Please reproduce each of the entries below exactly as they appear.

Stored records
________________________________________

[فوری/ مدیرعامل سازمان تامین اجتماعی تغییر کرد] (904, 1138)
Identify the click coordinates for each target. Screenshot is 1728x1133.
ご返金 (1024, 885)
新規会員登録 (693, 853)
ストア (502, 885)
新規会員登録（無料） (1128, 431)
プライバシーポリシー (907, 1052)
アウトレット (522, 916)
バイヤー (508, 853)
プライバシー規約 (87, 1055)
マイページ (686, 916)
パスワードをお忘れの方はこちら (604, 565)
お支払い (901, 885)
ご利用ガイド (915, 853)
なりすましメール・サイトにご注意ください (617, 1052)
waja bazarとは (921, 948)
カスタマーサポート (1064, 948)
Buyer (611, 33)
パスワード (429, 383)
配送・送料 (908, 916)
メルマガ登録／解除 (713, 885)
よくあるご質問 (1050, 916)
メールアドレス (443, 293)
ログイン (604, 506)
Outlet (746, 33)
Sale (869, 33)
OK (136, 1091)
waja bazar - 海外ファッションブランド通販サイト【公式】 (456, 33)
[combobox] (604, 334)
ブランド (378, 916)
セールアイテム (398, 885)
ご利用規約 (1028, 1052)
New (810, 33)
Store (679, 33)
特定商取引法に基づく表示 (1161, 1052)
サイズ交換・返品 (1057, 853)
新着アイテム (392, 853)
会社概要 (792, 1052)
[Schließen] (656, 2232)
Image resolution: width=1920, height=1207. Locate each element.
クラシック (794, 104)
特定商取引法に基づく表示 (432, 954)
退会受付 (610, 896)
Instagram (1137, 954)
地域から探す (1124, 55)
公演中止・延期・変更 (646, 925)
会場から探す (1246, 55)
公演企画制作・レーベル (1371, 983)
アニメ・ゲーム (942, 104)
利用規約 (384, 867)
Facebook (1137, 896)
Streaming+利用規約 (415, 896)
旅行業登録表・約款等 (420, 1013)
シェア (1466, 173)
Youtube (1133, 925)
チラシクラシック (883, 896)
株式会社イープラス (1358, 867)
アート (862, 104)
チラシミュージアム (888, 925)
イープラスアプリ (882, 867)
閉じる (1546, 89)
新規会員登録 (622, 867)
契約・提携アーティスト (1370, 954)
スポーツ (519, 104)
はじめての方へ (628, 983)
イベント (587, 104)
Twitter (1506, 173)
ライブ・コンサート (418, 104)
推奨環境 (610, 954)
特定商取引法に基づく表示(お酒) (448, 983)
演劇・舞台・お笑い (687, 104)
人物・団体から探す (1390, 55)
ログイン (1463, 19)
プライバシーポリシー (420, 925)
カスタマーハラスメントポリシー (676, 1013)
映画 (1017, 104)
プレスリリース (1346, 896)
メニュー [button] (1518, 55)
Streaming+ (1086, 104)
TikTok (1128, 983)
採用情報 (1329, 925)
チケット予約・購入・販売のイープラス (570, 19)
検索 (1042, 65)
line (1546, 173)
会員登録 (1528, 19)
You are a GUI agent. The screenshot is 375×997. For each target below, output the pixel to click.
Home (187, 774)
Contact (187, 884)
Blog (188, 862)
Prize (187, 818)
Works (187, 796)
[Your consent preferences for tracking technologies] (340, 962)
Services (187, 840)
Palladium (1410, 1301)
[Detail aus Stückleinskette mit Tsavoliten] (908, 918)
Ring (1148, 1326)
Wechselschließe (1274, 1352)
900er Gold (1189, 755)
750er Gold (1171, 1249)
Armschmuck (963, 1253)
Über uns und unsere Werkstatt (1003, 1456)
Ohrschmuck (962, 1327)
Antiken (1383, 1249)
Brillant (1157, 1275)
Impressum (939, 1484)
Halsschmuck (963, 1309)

________________________________________

§ **RESPONSE BELOW**
[فوری/ مدیرعامل سازمان تامین اجتماعی تغییر کرد] (904, 1138)
Identify the click coordinates for each target. Screenshot is 1728x1133.
ご返金 (1024, 885)
新規会員登録 (693, 853)
ストア (502, 885)
新規会員登録（無料） (1128, 431)
プライバシーポリシー (907, 1052)
アウトレット (522, 916)
バイヤー (508, 853)
プライバシー規約 (87, 1055)
マイページ (686, 916)
パスワードをお忘れの方はこちら (604, 565)
お支払い (901, 885)
ご利用ガイド (915, 853)
なりすましメール・サイトにご注意ください (617, 1052)
waja bazarとは (921, 948)
カスタマーサポート (1064, 948)
Buyer (611, 33)
パスワード (429, 383)
配送・送料 (908, 916)
メルマガ登録／解除 (713, 885)
よくあるご質問 (1050, 916)
メールアドレス (443, 293)
ログイン (604, 506)
Outlet (746, 33)
Sale (869, 33)
OK (136, 1091)
waja bazar - 海外ファッションブランド通販サイト【公式】 (456, 33)
[combobox] (604, 334)
ブランド (378, 916)
セールアイテム (398, 885)
ご利用規約 (1028, 1052)
New (810, 33)
Store (679, 33)
特定商取引法に基づく表示 (1161, 1052)
サイズ交換・返品 (1057, 853)
新着アイテム (392, 853)
会社概要 (792, 1052)
[Schließen] (656, 2232)
Image resolution: width=1920, height=1207. Locate each element.
クラシック (794, 104)
特定商取引法に基づく表示 (432, 954)
退会受付 (610, 896)
Instagram (1137, 954)
地域から探す (1124, 55)
公演中止・延期・変更 (646, 925)
会場から探す (1246, 55)
公演企画制作・レーベル (1371, 983)
アニメ・ゲーム (942, 104)
利用規約 (384, 867)
Facebook (1137, 896)
Streaming+利用規約 (415, 896)
旅行業登録表・約款等 (420, 1013)
シェア (1466, 173)
Youtube (1133, 925)
チラシクラシック (883, 896)
株式会社イープラス (1358, 867)
アート (862, 104)
チラシミュージアム (888, 925)
イープラスアプリ (882, 867)
閉じる (1546, 89)
新規会員登録 (622, 867)
契約・提携アーティスト (1370, 954)
スポーツ (519, 104)
はじめての方へ (628, 983)
イベント (587, 104)
Twitter (1506, 173)
ライブ・コンサート (418, 104)
推奨環境 (610, 954)
特定商取引法に基づく表示(お酒) (448, 983)
演劇・舞台・お笑い (687, 104)
人物・団体から探す (1390, 55)
ログイン (1463, 19)
プライバシーポリシー (420, 925)
カスタマーハラスメントポリシー (676, 1013)
映画 (1017, 104)
プレスリリース (1346, 896)
メニュー [button] (1518, 55)
Streaming+ (1086, 104)
TikTok (1128, 983)
採用情報 (1329, 925)
チケット予約・購入・販売のイープラス (570, 19)
検索 (1042, 65)
line (1546, 173)
会員登録 (1528, 19)
You are a GUI agent. The screenshot is 375×997. For each target below, output the pixel to click.
Home (187, 774)
Contact (187, 884)
Blog (188, 862)
Prize (187, 818)
Works (187, 796)
[Your consent preferences for tracking technologies] (340, 962)
Services (187, 840)
Palladium (1410, 1301)
[Detail aus Stückleinskette mit Tsavoliten] (908, 918)
Ring (1148, 1326)
Wechselschließe (1274, 1352)
900er Gold (1189, 755)
750er Gold (1171, 1249)
Armschmuck (963, 1253)
Über uns und unsere Werkstatt (1003, 1456)
Ohrschmuck (962, 1327)
Antiken (1383, 1249)
Brillant (1157, 1275)
Impressum (939, 1484)
Halsschmuck (963, 1309)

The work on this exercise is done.